He told Parliament's finance and expenditure select committee today that the kiwi-aussie cross rate was already towards "the top end of the comfort zone" for the New Zealand manufacturer.

But he was reluctant to comment further on what impact the strengthening New Zealand currency could have on the economy, particularly if it hit 50 US cents. The kiwi is currently trading at US49.42c.

"Clearly a rise in the New Zealand dollar against the US will reduce the New Zealand dollar income for those exporters," Dr Cullen said.

"On the other hand, I think you have to say that if anybody's been investing in the tradeable sector on the assumption that the New Zealand dollar is going to stay down in the low US40s ... then they are making a fairly unwise judgement, given the long-run perceptions of New Zealand dollar values."

Answering questions about the $242 million loss on the Government Superannuation Fund, the minister said the fund would be reviewing its asset allocations .

"They have not done worse than the market average and this is a fund that is a long-term fund."

The GSF lost a net $242 million in its international equities portfolio at June 30, which was offset by a $50 million gain in currency hedges and other income.

Dr Cullen also said the Government's Oberac (operating balance excluding revaluations and accounting policy changes) was tracking "significantly above" Budget night 2001 forecasts.

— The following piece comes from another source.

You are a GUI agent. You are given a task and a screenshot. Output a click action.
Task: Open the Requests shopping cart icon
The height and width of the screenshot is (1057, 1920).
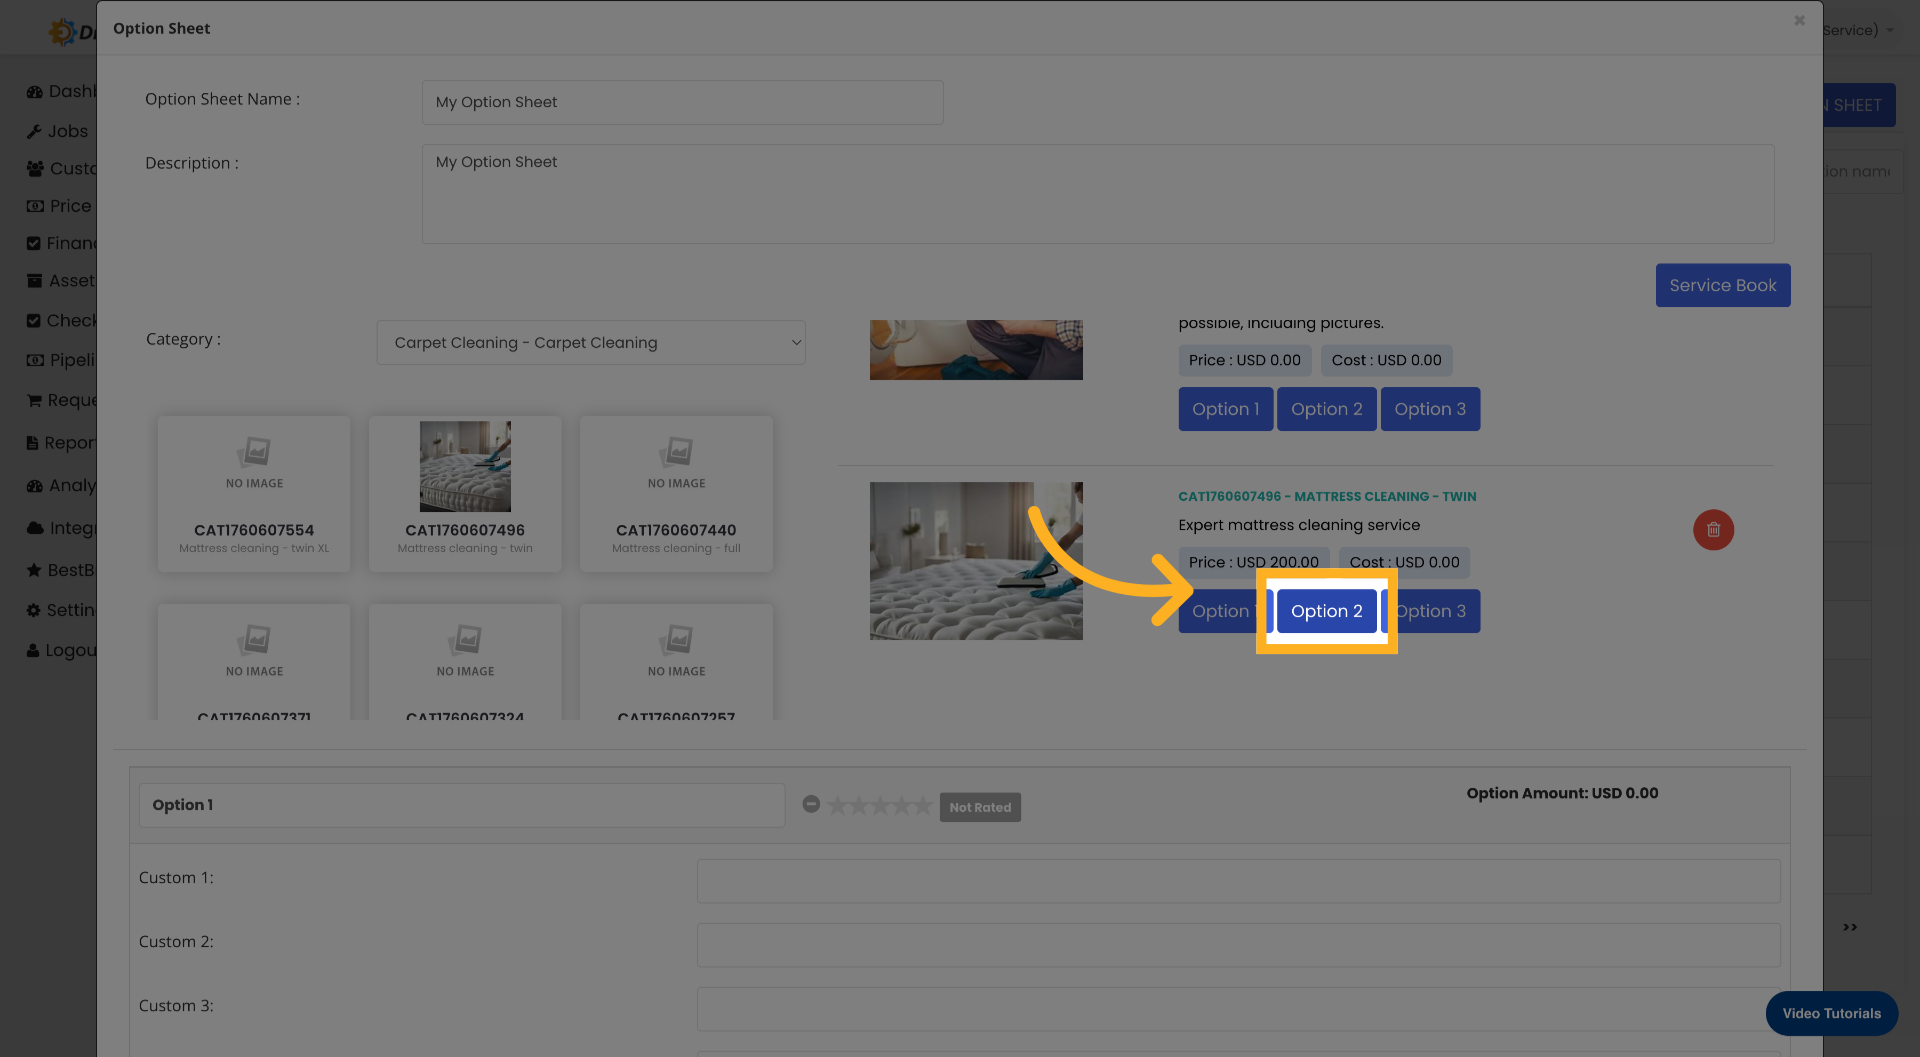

"We were forecasting a $9.5 billion gap between net worth and net debt. We're now down to $1 billion gap between net worth and net debt ... and that puts us in a position where we have both monetary policy and fiscal policy headroom compared to many other developed countries in the light of present uncertainty."

Dr Cullen said they were "the strongest Crown account results since about 1995" as far as the Oberac was concerned.

In September the financial operating balance for the year to June came in at a surplus of $2.327 billion, $92 million below the June forecast.

But the Oberac, which the Government preferred to focus on, came in at $2.751 billion, some $539 million better than forecast.

Dr Cullen said some fiscal forecasts of government revenue seemed more negative than necessary. Tax flows were ahead and, despite concerns, they had not reversed.